Metamath Proof Explorer

Theorem linds2

Description: An independent set of vectors is independent as a family. (Contributed by Stefan O'Rear, 24-Feb-2015)

Ref Expression
Assertion linds2 ( 𝑋 ∈ ( LIndS ‘ 𝑊 ) → ( I ↾ 𝑋 ) LIndF 𝑊 )

Proof

Step Hyp Ref Expression
1 elfvdm ( 𝑋 ∈ ( LIndS ‘ 𝑊 ) → 𝑊 ∈ dom LIndS )
2 eqid ( Base ‘ 𝑊 ) = ( Base ‘ 𝑊 )
3 2 islinds ( 𝑊 ∈ dom LIndS → ( 𝑋 ∈ ( LIndS ‘ 𝑊 ) ↔ ( 𝑋 ⊆ ( Base ‘ 𝑊 ) ∧ ( I ↾ 𝑋 ) LIndF 𝑊 ) ) )
4 1 3 syl ( 𝑋 ∈ ( LIndS ‘ 𝑊 ) → ( 𝑋 ∈ ( LIndS ‘ 𝑊 ) ↔ ( 𝑋 ⊆ ( Base ‘ 𝑊 ) ∧ ( I ↾ 𝑋 ) LIndF 𝑊 ) ) )
5 4 ibi ( 𝑋 ∈ ( LIndS ‘ 𝑊 ) → ( 𝑋 ⊆ ( Base ‘ 𝑊 ) ∧ ( I ↾ 𝑋 ) LIndF 𝑊 ) )
6 5 simprd ( 𝑋 ∈ ( LIndS ‘ 𝑊 ) → ( I ↾ 𝑋 ) LIndF 𝑊 )

» Collected data:
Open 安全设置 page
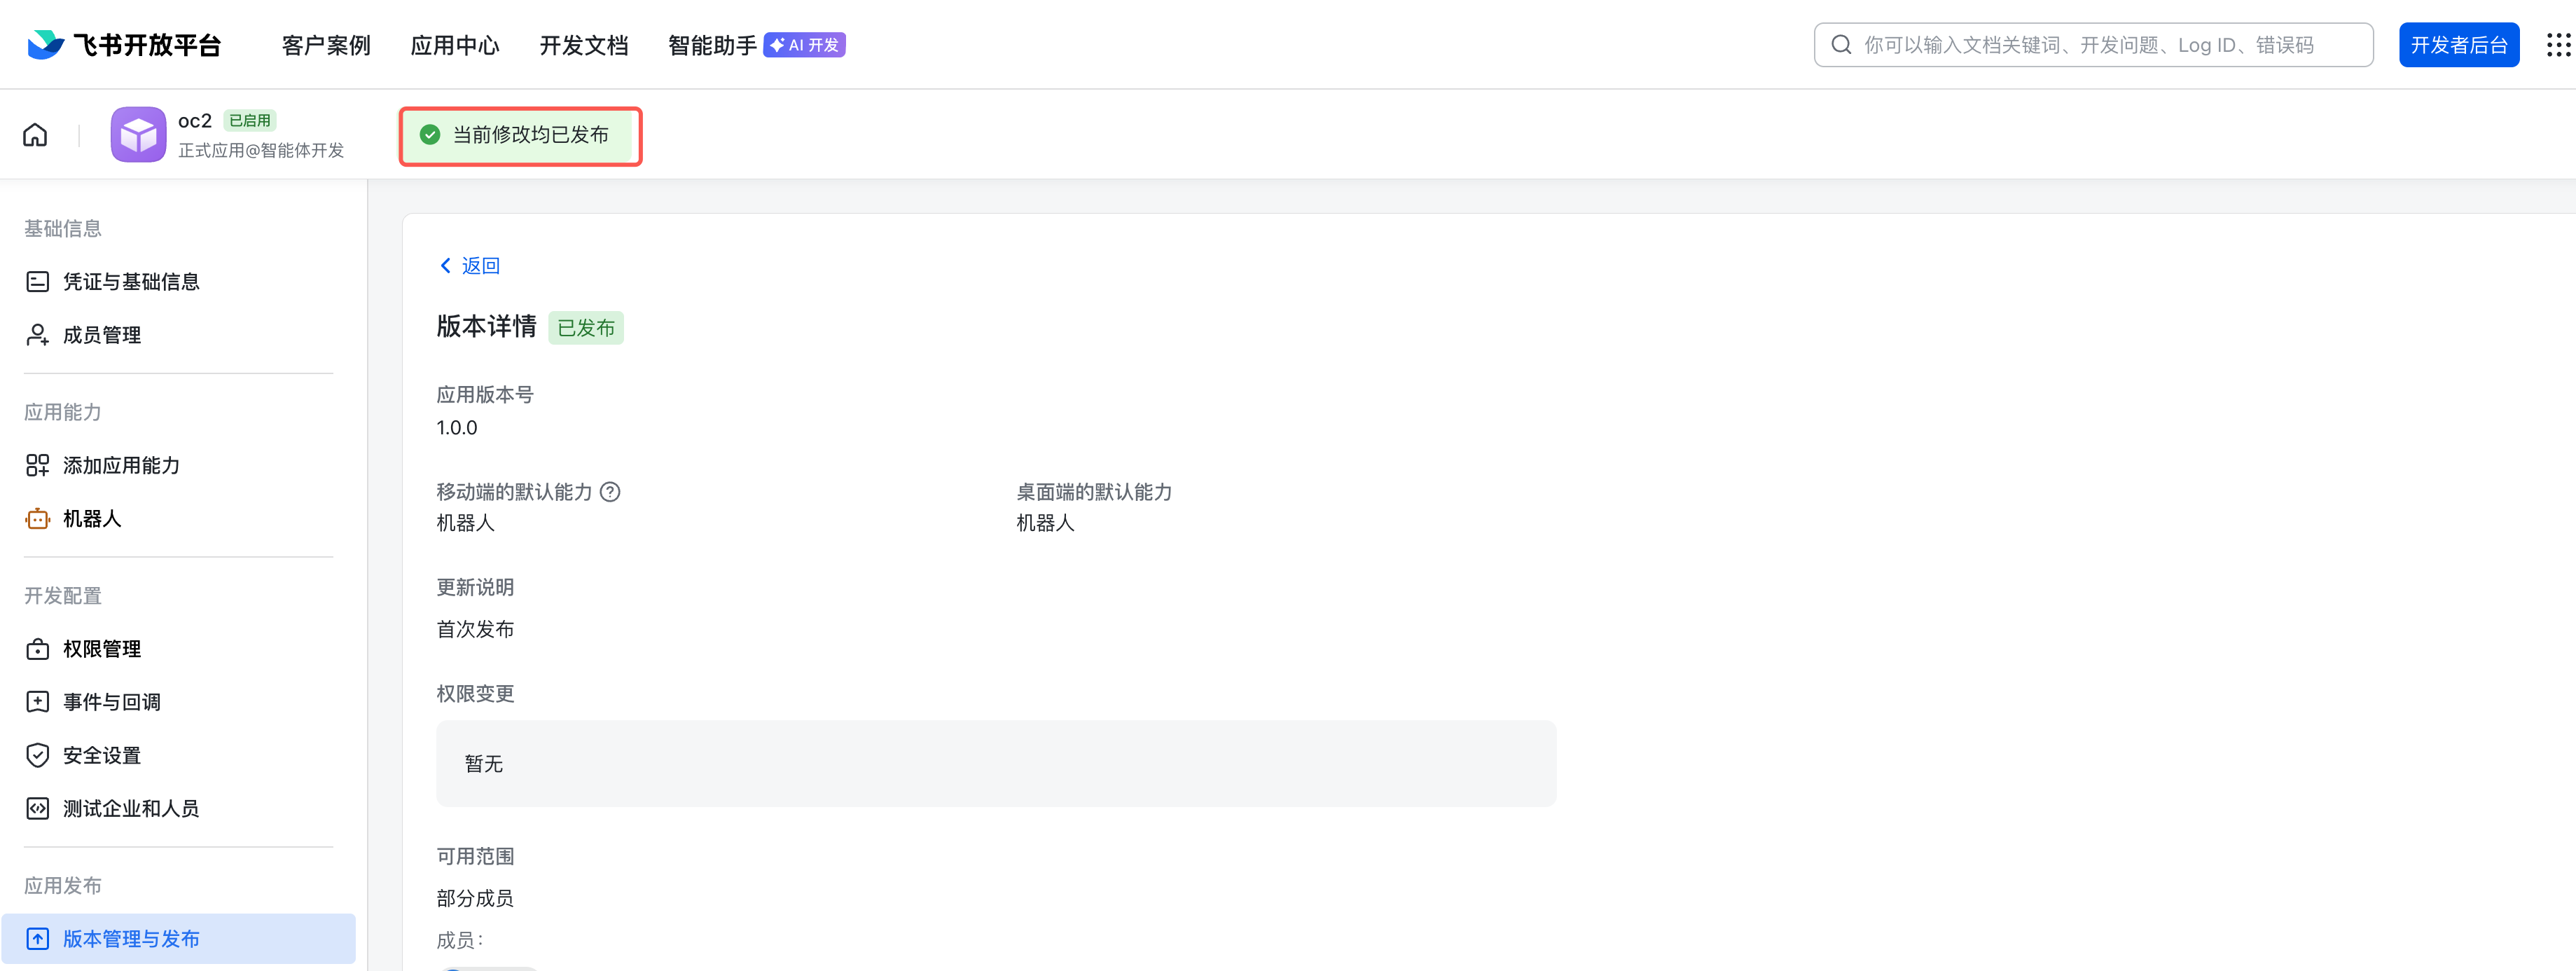The width and height of the screenshot is (2576, 971). [101, 756]
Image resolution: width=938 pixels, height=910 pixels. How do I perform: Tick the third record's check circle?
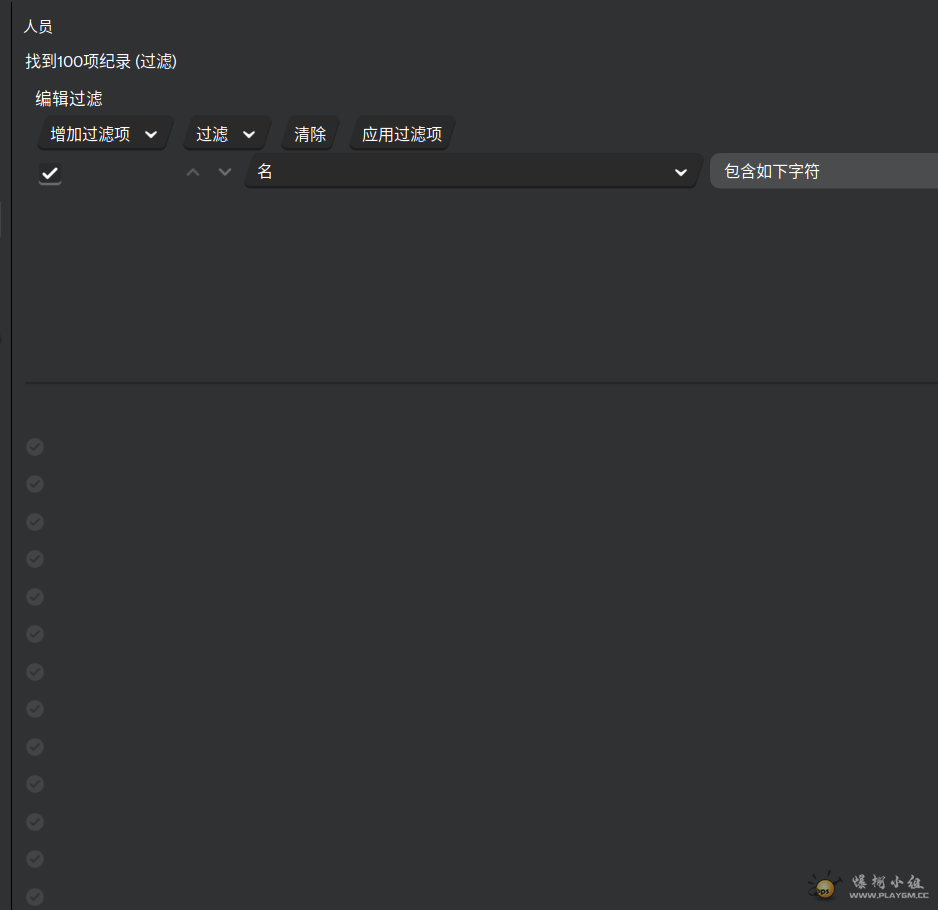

» Given instruction 1: Using the linds2 proof page, decide whether each statement agrees with it: (a) the theorem was contributed by Stefan O'Rear; (b) step 1 of the proof uses eqid; (c) step 6 is obtained from step 5 by simprd. Give yes or no for each, with the deciding words quoted.
» Given instruction 2: Print, word for word, the part of the linds2 proof page that opens with the words containing "Theorem linds2" and closes with "dom LIndS )".

» Worked solution 1:
(a) Yes: "Contributed by Stefan O'Rear, 24-Feb-2015"
(b) No: "1 elfvdm"
(c) Yes: "6 5 simprd"

» Worked solution 2:
Theorem linds2

Description: An independent set of vectors is independent as a family. (Contributed by Stefan O'Rear, 24-Feb-2015)

Ref Expression
Assertion linds2 ( 𝑋 ∈ ( LIndS ‘ 𝑊 ) → ( I ↾ 𝑋 ) LIndF 𝑊 )

Proof

Step Hyp Ref Expression
1 elfvdm ( 𝑋 ∈ ( LIndS ‘ 𝑊 ) → 𝑊 ∈ dom LIndS )